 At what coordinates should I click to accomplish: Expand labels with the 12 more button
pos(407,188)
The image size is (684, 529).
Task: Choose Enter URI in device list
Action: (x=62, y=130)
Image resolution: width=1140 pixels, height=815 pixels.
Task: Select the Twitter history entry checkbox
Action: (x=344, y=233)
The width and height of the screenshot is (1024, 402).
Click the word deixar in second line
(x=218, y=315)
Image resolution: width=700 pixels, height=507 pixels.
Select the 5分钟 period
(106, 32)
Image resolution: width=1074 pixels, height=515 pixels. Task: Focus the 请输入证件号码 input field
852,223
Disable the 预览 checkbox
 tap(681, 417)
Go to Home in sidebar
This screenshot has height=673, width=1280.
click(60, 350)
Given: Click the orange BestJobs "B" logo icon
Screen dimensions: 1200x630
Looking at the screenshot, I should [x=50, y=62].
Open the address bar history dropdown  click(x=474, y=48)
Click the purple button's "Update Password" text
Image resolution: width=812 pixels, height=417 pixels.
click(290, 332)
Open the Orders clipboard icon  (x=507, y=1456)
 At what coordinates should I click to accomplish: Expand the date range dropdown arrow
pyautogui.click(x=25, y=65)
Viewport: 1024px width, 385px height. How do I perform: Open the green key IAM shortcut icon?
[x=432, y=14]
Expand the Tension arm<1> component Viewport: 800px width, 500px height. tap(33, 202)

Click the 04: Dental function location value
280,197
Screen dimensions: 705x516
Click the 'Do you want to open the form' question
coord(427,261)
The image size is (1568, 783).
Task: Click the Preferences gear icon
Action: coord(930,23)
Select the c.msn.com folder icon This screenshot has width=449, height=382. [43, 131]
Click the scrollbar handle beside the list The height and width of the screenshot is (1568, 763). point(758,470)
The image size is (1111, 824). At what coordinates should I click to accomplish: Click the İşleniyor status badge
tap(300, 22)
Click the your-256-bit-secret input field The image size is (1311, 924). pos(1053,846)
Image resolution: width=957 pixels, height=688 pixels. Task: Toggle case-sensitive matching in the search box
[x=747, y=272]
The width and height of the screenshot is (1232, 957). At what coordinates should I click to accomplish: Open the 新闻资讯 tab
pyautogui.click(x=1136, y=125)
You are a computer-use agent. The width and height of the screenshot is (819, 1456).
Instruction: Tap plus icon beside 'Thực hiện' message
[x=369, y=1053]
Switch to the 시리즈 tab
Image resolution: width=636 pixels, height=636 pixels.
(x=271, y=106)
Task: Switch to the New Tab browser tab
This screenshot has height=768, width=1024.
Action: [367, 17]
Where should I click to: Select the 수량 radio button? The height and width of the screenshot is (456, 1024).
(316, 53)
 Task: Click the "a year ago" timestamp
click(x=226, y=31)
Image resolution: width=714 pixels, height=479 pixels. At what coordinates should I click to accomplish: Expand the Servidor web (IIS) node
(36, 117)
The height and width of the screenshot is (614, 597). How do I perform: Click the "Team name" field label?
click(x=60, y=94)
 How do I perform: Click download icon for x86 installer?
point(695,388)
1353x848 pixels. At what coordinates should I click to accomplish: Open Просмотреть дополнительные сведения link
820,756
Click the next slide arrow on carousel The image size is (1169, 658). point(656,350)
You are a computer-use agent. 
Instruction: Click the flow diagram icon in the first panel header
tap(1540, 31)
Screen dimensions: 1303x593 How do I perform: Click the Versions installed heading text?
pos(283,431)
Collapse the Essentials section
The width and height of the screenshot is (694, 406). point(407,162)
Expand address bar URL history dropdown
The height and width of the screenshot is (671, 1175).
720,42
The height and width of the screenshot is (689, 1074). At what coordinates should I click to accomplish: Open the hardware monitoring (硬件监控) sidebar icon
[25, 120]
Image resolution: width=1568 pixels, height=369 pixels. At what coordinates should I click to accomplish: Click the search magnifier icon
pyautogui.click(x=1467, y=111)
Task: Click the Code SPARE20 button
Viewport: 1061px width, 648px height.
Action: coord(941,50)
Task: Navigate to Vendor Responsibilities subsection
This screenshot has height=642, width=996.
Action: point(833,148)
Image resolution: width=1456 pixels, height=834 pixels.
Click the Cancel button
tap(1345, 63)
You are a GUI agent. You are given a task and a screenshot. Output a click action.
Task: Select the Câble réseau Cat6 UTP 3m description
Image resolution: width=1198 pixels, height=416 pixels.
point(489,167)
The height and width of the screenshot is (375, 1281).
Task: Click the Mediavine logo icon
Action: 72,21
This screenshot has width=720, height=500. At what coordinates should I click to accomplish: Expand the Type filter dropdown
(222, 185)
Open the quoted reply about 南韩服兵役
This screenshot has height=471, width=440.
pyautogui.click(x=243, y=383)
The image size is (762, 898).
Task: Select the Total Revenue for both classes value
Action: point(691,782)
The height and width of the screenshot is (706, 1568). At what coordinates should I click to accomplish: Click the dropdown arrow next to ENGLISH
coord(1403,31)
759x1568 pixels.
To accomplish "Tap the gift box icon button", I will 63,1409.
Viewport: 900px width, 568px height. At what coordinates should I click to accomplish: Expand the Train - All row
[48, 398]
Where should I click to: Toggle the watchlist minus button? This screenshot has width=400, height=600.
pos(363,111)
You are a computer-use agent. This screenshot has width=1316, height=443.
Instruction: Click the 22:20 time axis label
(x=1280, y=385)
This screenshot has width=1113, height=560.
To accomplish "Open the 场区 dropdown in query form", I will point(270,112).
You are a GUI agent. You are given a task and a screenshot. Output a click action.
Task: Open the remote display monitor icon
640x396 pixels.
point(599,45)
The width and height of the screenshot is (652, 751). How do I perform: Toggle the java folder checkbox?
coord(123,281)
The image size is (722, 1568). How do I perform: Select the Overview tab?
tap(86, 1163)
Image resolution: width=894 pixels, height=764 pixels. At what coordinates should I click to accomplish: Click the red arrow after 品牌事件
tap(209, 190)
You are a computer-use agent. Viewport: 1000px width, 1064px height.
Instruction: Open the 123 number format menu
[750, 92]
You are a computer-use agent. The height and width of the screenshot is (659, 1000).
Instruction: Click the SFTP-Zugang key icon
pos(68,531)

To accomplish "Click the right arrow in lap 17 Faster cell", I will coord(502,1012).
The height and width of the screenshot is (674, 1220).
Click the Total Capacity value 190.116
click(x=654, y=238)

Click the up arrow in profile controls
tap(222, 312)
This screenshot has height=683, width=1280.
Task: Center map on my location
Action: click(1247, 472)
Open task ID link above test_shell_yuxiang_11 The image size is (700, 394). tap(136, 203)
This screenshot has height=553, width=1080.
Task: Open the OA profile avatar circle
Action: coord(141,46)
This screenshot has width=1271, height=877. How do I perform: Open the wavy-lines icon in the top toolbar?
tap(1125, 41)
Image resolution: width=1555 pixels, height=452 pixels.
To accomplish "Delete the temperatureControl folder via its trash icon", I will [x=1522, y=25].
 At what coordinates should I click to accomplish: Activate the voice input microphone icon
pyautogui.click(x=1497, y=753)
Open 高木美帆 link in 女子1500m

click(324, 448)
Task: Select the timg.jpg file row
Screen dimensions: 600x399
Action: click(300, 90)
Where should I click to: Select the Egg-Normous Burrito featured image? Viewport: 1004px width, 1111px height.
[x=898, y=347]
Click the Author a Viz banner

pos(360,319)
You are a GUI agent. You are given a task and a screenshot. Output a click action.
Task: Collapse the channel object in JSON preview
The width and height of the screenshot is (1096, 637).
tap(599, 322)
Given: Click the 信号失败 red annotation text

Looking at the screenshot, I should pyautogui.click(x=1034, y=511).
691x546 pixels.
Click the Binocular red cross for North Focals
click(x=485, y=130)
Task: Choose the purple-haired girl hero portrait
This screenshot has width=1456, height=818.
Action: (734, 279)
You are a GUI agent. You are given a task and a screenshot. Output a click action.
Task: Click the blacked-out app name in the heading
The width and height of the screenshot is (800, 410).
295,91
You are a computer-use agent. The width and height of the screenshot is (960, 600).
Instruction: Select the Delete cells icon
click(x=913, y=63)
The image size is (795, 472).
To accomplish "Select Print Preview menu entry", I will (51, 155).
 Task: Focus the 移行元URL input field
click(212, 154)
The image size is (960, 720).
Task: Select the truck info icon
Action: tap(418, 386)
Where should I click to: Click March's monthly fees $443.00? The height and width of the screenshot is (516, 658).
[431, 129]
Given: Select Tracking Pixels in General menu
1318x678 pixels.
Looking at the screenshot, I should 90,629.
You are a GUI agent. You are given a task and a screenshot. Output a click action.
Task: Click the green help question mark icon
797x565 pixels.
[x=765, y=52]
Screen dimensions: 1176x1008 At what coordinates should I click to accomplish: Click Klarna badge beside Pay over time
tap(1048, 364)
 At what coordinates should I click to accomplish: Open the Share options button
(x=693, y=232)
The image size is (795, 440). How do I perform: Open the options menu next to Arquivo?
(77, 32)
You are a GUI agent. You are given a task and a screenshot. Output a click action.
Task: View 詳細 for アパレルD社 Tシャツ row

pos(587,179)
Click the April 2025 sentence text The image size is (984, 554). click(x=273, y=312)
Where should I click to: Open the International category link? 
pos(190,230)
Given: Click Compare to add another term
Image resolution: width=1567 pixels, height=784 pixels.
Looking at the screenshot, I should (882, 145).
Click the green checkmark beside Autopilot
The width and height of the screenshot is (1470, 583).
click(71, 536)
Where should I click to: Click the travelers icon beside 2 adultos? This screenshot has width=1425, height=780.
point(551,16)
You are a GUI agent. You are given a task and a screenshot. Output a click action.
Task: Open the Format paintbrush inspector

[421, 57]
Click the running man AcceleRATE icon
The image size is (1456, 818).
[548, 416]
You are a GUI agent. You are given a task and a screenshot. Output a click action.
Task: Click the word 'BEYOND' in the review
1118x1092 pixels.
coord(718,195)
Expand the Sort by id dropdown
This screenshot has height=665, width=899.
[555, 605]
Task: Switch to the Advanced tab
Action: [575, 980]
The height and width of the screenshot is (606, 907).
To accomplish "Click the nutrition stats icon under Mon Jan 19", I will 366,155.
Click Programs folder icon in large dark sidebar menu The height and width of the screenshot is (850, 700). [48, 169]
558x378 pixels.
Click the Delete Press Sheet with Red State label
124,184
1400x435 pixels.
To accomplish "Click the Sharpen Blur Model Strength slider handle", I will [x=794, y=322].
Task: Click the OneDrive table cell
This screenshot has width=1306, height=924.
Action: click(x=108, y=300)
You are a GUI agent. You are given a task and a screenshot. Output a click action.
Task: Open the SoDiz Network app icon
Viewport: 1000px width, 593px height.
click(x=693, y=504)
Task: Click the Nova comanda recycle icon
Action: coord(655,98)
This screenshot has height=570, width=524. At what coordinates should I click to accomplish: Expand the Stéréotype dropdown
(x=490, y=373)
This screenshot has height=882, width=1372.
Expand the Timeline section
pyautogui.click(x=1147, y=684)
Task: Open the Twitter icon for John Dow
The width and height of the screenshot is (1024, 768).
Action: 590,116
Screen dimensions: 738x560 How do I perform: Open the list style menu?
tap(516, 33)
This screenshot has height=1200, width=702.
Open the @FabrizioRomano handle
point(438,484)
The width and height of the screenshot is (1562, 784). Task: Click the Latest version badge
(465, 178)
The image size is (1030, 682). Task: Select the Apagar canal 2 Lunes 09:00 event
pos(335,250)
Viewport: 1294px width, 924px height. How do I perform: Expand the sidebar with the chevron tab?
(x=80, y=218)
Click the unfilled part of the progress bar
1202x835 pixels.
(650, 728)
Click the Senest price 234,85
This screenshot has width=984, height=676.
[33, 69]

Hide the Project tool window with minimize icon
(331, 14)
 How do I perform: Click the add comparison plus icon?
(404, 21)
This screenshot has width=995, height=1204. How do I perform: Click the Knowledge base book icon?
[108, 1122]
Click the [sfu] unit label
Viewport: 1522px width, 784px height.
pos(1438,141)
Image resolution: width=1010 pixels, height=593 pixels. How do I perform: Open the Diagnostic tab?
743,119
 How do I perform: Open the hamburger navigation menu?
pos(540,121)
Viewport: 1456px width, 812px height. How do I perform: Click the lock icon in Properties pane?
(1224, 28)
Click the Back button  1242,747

▸ **Assignment**
Wherever a line in the records contains the word "computer", copy that line.

▸ **Finished task**
You are a computer-use agent. The width and height of the screenshot is (819, 1456).
You are a computer-use agent. 
You are a computer-use agent. This screenshot has width=1316, height=443.
You are a computer-use agent. Viewport: 1000px width, 1064px height.
You are a computer-use agent. The height and width of the screenshot is (659, 1000).
You are a computer-use agent. The width and height of the screenshot is (960, 600).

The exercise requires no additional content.